## begin Supplied records

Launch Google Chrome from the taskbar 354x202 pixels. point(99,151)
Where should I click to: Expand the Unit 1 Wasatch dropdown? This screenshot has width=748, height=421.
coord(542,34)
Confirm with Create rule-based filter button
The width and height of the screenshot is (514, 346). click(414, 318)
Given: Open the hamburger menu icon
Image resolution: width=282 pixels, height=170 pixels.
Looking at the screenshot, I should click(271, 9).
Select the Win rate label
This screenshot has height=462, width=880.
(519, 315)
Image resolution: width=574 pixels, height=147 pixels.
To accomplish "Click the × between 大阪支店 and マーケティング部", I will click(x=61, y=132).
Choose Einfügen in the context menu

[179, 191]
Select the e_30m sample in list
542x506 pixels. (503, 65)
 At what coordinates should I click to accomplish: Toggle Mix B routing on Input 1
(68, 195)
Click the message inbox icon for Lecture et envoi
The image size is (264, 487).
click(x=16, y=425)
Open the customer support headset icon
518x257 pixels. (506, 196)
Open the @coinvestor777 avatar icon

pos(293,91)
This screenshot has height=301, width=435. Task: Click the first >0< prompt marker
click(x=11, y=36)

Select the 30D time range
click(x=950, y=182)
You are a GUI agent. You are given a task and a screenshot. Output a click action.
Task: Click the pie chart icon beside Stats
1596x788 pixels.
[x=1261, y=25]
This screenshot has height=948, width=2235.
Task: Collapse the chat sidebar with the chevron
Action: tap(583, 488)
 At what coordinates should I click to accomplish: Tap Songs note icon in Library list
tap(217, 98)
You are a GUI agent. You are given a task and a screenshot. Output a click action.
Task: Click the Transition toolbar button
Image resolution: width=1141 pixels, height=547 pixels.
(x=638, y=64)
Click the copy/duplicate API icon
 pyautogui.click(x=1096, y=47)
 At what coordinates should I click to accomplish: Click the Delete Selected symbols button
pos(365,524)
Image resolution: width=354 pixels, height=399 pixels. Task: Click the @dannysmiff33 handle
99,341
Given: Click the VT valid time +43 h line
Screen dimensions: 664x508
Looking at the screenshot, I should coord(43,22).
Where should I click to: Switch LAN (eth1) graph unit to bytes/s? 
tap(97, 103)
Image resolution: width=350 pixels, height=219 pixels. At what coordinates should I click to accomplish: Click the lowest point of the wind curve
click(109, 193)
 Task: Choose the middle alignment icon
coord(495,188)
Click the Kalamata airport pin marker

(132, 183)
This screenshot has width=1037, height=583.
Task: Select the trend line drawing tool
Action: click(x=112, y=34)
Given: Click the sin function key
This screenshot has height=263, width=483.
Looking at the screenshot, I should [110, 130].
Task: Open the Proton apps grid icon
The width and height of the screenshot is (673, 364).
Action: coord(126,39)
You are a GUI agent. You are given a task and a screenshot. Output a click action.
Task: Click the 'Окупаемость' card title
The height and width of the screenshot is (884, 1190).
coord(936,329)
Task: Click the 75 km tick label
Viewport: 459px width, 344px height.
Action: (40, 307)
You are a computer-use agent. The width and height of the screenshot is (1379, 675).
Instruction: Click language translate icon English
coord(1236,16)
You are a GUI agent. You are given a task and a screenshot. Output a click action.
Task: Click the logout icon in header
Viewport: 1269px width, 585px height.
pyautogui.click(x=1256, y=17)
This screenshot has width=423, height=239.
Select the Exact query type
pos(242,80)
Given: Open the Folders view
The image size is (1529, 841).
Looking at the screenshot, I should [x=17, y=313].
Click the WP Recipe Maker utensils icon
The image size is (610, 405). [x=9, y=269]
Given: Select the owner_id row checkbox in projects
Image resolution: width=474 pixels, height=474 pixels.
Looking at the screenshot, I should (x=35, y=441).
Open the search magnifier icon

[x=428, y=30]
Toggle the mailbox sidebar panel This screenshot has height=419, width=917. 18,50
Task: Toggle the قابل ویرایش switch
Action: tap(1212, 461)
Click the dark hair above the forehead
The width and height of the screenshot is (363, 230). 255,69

## end Supplied records

• **What to work on**: Please echo every line of the material above, character for character.

• **Output for this task**:
Launch Google Chrome from the taskbar 354x202 pixels. point(99,151)
Where should I click to: Expand the Unit 1 Wasatch dropdown? This screenshot has width=748, height=421.
coord(542,34)
Confirm with Create rule-based filter button
The width and height of the screenshot is (514, 346). click(414, 318)
Given: Open the hamburger menu icon
Image resolution: width=282 pixels, height=170 pixels.
Looking at the screenshot, I should click(271, 9).
Select the Win rate label
This screenshot has height=462, width=880.
(519, 315)
Image resolution: width=574 pixels, height=147 pixels.
To accomplish "Click the × between 大阪支店 and マーケティング部", I will click(x=61, y=132).
Choose Einfügen in the context menu

[179, 191]
Select the e_30m sample in list
542x506 pixels. (503, 65)
 At what coordinates should I click to accomplish: Toggle Mix B routing on Input 1
(68, 195)
Click the message inbox icon for Lecture et envoi
The image size is (264, 487).
click(x=16, y=425)
Open the customer support headset icon
518x257 pixels. (506, 196)
Open the @coinvestor777 avatar icon

pos(293,91)
This screenshot has height=301, width=435. Task: Click the first >0< prompt marker
click(x=11, y=36)

Select the 30D time range
click(x=950, y=182)
You are a GUI agent. You are given a task and a screenshot. Output a click action.
Task: Click the pie chart icon beside Stats
1596x788 pixels.
[x=1261, y=25]
This screenshot has height=948, width=2235.
Task: Collapse the chat sidebar with the chevron
Action: tap(583, 488)
 At what coordinates should I click to accomplish: Tap Songs note icon in Library list
tap(217, 98)
You are a GUI agent. You are given a task and a screenshot. Output a click action.
Task: Click the Transition toolbar button
Image resolution: width=1141 pixels, height=547 pixels.
(x=638, y=64)
Click the copy/duplicate API icon
 pyautogui.click(x=1096, y=47)
 At what coordinates should I click to accomplish: Click the Delete Selected symbols button
pos(365,524)
Image resolution: width=354 pixels, height=399 pixels. Task: Click the @dannysmiff33 handle
99,341
Given: Click the VT valid time +43 h line
Screen dimensions: 664x508
Looking at the screenshot, I should coord(43,22).
Where should I click to: Switch LAN (eth1) graph unit to bytes/s? 
tap(97, 103)
Image resolution: width=350 pixels, height=219 pixels. At what coordinates should I click to accomplish: Click the lowest point of the wind curve
click(109, 193)
 Task: Choose the middle alignment icon
coord(495,188)
Click the Kalamata airport pin marker

(132, 183)
This screenshot has width=1037, height=583.
Task: Select the trend line drawing tool
Action: click(x=112, y=34)
Given: Click the sin function key
This screenshot has height=263, width=483.
Looking at the screenshot, I should [110, 130].
Task: Open the Proton apps grid icon
The width and height of the screenshot is (673, 364).
Action: coord(126,39)
You are a GUI agent. You are given a task and a screenshot. Output a click action.
Task: Click the 'Окупаемость' card title
The height and width of the screenshot is (884, 1190).
coord(936,329)
Task: Click the 75 km tick label
Viewport: 459px width, 344px height.
Action: (40, 307)
You are a computer-use agent. The width and height of the screenshot is (1379, 675).
Instruction: Click language translate icon English
coord(1236,16)
You are a GUI agent. You are given a task and a screenshot. Output a click action.
Task: Click the logout icon in header
Viewport: 1269px width, 585px height.
pyautogui.click(x=1256, y=17)
This screenshot has width=423, height=239.
Select the Exact query type
pos(242,80)
Given: Open the Folders view
The image size is (1529, 841).
Looking at the screenshot, I should [x=17, y=313].
Click the WP Recipe Maker utensils icon
The image size is (610, 405). [x=9, y=269]
Given: Select the owner_id row checkbox in projects
Image resolution: width=474 pixels, height=474 pixels.
Looking at the screenshot, I should (x=35, y=441).
Open the search magnifier icon

[x=428, y=30]
Toggle the mailbox sidebar panel This screenshot has height=419, width=917. 18,50
Task: Toggle the قابل ویرایش switch
Action: tap(1212, 461)
Click the dark hair above the forehead
The width and height of the screenshot is (363, 230). 255,69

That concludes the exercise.